Render the records as a JSON list of strings, one per line, beginning at the line that contains "Image resolution: width=2408" and stopping after the line that contains "will [x=43, y=211].". Leave out any blank lines.
----------------
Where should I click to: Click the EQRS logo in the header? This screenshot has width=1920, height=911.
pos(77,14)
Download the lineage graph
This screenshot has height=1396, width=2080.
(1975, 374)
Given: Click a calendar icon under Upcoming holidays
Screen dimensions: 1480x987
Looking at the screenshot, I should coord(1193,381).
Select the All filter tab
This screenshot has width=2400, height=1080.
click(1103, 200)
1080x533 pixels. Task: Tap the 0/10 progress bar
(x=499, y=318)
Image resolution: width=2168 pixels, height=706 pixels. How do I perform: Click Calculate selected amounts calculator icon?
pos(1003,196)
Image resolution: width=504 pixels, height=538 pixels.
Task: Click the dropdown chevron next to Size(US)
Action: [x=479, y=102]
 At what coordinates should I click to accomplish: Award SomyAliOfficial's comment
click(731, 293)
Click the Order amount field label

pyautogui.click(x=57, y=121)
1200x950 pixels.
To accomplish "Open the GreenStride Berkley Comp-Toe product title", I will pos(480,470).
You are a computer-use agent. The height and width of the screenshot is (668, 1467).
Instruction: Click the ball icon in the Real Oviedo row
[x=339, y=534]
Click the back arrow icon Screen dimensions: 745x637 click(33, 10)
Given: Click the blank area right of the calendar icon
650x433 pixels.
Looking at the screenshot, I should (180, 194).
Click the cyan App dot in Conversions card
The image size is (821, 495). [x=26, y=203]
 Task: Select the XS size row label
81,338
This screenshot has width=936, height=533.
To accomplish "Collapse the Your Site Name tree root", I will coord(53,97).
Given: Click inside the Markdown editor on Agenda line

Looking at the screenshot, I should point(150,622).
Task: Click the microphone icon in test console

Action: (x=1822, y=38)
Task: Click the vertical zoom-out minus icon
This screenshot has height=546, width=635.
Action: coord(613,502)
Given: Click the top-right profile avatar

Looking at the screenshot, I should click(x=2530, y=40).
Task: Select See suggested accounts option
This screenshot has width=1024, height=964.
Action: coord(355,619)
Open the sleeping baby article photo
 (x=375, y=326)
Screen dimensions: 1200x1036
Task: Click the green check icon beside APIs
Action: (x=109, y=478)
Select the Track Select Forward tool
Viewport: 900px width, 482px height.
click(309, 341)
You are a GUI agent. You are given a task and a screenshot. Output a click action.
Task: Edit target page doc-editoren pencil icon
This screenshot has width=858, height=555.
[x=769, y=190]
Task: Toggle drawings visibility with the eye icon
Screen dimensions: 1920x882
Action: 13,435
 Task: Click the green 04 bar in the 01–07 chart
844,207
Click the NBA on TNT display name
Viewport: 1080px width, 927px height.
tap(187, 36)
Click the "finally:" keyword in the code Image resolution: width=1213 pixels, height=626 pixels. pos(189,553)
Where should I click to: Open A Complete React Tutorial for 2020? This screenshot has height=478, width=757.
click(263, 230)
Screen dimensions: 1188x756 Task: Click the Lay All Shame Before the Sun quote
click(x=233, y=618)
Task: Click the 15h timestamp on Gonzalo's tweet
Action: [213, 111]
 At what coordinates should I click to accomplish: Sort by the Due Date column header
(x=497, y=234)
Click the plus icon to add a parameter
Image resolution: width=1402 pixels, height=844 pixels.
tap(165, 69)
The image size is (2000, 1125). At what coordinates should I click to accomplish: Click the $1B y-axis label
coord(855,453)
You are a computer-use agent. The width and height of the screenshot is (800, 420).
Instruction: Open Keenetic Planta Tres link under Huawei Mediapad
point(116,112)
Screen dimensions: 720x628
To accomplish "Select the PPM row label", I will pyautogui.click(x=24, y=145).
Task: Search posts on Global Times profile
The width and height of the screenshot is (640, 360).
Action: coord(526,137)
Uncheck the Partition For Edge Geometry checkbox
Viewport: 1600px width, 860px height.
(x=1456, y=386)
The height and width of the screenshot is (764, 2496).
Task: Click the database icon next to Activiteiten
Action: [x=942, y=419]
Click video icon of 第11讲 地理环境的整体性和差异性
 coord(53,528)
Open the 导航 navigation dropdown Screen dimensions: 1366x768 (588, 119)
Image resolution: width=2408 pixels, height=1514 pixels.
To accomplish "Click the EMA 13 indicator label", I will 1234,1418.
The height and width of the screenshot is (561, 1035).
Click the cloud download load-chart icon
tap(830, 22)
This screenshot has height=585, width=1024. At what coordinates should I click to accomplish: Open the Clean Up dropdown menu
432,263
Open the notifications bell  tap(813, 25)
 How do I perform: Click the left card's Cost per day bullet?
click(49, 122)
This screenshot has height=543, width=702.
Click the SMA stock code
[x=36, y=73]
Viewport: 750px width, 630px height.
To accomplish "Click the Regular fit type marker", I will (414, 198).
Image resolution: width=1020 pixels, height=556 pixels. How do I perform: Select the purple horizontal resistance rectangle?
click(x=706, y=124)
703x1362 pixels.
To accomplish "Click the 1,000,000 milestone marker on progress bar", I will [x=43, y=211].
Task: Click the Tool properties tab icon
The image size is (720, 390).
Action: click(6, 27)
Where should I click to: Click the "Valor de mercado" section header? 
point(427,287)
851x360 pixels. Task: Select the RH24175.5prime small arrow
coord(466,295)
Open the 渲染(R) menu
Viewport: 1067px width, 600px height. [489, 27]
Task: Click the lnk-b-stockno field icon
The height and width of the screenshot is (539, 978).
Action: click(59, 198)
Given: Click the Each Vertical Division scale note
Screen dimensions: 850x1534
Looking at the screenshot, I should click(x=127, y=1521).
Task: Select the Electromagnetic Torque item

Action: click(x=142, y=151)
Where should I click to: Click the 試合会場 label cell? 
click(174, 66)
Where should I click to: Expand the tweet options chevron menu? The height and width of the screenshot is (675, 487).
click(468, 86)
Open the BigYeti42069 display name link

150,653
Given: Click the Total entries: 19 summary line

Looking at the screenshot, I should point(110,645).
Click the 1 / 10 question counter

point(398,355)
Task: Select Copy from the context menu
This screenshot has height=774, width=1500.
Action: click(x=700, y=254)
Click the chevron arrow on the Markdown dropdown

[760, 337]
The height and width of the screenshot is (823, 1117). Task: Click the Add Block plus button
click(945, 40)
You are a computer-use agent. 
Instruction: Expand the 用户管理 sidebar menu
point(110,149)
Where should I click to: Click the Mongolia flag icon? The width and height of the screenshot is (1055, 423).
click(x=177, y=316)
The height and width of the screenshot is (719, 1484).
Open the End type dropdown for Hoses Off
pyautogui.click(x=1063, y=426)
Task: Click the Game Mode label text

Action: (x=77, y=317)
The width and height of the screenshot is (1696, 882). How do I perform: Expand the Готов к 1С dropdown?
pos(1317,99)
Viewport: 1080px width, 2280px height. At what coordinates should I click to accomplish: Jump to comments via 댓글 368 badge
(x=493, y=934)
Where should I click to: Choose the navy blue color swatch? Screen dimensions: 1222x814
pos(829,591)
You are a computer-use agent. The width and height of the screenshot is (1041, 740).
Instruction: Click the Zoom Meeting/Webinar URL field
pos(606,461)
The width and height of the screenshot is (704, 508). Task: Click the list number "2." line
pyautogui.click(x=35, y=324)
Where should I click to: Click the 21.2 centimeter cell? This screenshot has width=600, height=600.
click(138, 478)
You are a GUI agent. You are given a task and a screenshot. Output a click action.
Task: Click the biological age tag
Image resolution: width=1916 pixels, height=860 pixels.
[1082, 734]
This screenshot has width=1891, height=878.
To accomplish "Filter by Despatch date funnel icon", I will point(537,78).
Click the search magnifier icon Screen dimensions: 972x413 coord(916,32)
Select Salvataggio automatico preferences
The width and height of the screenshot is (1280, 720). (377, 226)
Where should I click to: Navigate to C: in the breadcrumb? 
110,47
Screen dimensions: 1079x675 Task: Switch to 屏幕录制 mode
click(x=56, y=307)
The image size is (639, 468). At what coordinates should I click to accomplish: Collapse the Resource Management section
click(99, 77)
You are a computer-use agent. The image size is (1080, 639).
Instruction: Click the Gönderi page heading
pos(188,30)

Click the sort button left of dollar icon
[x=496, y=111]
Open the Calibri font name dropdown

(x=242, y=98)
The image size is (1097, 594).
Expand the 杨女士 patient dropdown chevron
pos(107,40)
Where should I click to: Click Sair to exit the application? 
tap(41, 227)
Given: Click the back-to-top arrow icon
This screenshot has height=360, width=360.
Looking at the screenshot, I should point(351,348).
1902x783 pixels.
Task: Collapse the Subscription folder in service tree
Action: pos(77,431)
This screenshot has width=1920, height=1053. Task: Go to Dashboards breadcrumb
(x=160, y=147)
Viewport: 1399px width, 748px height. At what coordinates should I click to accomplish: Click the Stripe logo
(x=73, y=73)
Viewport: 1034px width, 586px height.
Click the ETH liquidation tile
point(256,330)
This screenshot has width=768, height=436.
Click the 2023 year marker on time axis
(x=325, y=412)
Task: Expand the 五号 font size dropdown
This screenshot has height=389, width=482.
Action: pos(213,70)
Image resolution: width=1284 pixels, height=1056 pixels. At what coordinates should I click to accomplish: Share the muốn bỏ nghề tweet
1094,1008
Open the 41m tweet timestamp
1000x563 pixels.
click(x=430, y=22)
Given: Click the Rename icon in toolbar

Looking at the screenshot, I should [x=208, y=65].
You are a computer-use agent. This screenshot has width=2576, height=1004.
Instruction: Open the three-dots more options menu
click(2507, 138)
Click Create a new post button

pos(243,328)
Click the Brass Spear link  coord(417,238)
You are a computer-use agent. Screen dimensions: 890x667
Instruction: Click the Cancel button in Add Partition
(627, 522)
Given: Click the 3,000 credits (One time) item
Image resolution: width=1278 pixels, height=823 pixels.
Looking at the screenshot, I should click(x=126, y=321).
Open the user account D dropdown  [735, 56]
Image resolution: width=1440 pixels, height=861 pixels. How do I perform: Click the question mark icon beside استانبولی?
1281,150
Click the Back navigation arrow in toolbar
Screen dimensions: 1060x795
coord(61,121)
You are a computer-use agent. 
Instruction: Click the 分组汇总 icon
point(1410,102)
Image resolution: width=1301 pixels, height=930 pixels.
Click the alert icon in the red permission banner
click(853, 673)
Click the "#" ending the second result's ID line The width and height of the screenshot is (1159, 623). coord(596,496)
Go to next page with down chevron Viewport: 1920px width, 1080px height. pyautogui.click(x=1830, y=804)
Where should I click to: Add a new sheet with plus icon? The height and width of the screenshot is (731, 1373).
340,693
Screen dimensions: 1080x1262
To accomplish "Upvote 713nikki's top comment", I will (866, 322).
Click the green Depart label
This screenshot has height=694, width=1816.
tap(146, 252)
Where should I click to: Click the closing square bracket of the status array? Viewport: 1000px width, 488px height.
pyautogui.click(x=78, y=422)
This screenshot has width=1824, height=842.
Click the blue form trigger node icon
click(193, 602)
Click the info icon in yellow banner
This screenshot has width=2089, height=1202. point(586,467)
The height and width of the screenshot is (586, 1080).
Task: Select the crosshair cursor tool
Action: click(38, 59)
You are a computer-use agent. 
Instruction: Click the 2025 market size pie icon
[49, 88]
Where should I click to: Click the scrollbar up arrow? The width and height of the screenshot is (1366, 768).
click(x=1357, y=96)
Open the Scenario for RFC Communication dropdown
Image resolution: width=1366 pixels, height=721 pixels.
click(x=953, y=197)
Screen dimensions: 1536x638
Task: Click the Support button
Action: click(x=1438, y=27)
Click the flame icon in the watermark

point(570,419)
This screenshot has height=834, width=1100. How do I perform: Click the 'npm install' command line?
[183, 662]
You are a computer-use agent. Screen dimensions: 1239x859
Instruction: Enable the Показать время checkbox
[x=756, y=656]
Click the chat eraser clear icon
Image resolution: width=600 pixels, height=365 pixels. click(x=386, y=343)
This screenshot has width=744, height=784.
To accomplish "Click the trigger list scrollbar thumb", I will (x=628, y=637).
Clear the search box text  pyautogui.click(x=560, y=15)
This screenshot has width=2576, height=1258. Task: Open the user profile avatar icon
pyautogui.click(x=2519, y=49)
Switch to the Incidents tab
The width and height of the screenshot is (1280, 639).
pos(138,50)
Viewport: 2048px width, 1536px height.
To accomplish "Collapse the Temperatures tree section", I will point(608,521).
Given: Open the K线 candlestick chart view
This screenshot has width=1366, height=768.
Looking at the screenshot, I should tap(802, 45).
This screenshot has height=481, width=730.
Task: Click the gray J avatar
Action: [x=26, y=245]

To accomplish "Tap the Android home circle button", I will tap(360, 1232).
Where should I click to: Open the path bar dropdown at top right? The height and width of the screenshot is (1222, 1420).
----------------
## Output for this exercise:
[
  "Image resolution: width=2408 pixels, height=1514 pixels.",
  "To accomplish \"Click the EMA 13 indicator label\", I will 1234,1418.",
  "The height and width of the screenshot is (561, 1035).",
  "Click the cloud download load-chart icon",
  "tap(830, 22)",
  "This screenshot has height=585, width=1024. At what coordinates should I click to accomplish: Open the Clean Up dropdown menu",
  "432,263",
  "Open the notifications bell  tap(813, 25)",
  " How do I perform: Click the left card's Cost per day bullet?",
  "click(49, 122)",
  "This screenshot has height=543, width=702.",
  "Click the SMA stock code",
  "[x=36, y=73]",
  "Viewport: 750px width, 630px height.",
  "To accomplish \"Click the Regular fit type marker\", I will (414, 198).",
  "Image resolution: width=1020 pixels, height=556 pixels. How do I perform: Select the purple horizontal resistance rectangle?",
  "click(x=706, y=124)",
  "703x1362 pixels.",
  "To accomplish \"Click the 1,000,000 milestone marker on progress bar\", I will [x=43, y=211]."
]